Earlier in the week, we visited a premium internet airsoft warehouse--Evike.com in Rosemead--and these people were loading up the UPS truck with what looked like four or five cubic yards of gear, to be shipped all over the country. They may talk of nationalizing the banks and bailing out General Motors, but it looks to me as though the airsoft industry is doing very well. (Don't tell anyone; someone will figure out how to tax what works in order to pay for what doesn't.)

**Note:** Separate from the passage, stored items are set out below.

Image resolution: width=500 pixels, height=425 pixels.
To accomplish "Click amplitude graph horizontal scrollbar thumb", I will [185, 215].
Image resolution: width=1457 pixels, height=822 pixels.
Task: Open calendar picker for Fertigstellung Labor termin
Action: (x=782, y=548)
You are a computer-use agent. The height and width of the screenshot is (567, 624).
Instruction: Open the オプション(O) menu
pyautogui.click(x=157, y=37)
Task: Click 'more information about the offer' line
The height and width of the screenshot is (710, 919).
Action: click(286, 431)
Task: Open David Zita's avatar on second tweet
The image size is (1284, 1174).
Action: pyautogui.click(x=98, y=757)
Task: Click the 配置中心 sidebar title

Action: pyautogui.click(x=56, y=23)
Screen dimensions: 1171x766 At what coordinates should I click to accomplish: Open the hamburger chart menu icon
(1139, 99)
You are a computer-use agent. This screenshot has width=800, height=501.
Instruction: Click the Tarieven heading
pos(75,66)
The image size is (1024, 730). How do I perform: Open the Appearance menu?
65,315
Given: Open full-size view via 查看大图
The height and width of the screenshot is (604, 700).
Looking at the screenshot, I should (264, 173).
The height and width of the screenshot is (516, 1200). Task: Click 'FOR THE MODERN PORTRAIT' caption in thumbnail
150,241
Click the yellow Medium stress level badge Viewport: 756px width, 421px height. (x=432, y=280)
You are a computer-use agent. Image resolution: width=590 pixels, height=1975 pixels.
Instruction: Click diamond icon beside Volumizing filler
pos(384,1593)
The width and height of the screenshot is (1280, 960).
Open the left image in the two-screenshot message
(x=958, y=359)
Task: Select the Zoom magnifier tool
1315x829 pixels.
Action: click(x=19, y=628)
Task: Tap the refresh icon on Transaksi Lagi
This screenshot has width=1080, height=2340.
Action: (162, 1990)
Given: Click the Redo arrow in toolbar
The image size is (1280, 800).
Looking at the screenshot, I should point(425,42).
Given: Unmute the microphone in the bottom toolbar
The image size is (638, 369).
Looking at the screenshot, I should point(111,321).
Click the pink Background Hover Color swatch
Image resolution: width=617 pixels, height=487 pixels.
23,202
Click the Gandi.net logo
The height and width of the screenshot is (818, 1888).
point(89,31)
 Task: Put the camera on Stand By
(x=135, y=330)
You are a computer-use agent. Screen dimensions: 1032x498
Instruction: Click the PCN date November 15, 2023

Over the course of this nation-wide financial crisis, I have developed a mild addiction to CNBC, and I was one of the first to see Rick Santelli call for a "tea party" on the floor of the Chicago exchange. I was gratified to see that Americans, overwhelmingly, still have the sense to call President Obama's mortgage relief plan what it is: grossly unjust. It rewards people who took unreasonable risks by taking money from people who saved enough to put something down on their homes. As the plan is commonly understood, the only people eligible for relief will be those who helped cause the problem in the first place by over-leveraging themselves. In the same sense, it also rewards the very bankers who made these kinds of loans, and the wall street people who re-packaged and sold them to investors who didn't do their research. In one sense, it is exactly what you would expect from a president who wouldn't even release his transcripts at Columbia and Harvard: a plan to help failures, authored by someone afraid of being accused of failure.
A few folks rightly observe that we bailed out Wall Street CEOs; why not a few of America's under-class, trying to stay in their homes? The answer is that two wrongs don't make a right. We simply don't have the resources to protect every square inch of the status quo. At some point, we have to realize what Davey Crocket realized nearly two centuries ago: you cannot use the public purse to benefit private individuals, just because you have the votes to do so.
This ethical moral lapse--this corruption in the White House itself--is not quite as disturbing as the sense I am getting that an entire generation of Americans could care less about what is right and what is wrong. Cliff Mason, a young, Harvard educated moral dim-wit, who helps Jim Cramer write copy for CNBC, wrote this week that it doesn't matter what is "fair" and what is "unfair." The only thing that matters is shoring up the banks. We've been hearing that a lot lately. Stop worrying about "ideology." Stop worrying about taking the moral high ground. Just do anything to keep the system rolling, no matter what the moral hazard. This is an emergency people: throw out the truth if you can't handle it.
As one of the traders on the exchange put it, "why don't we all just stop paying our mortgages?"
Think about it, Cliffy. It's not the banks that keep America rolling, or Washington, or Wall Street. It's people doing the right thing. The only thing that keeps a bigger man from dashing Cliffy's brains on the sidewalk and emptying his wallet is his sense of what is fair, what is just, what is true--that divine spark called "conscience."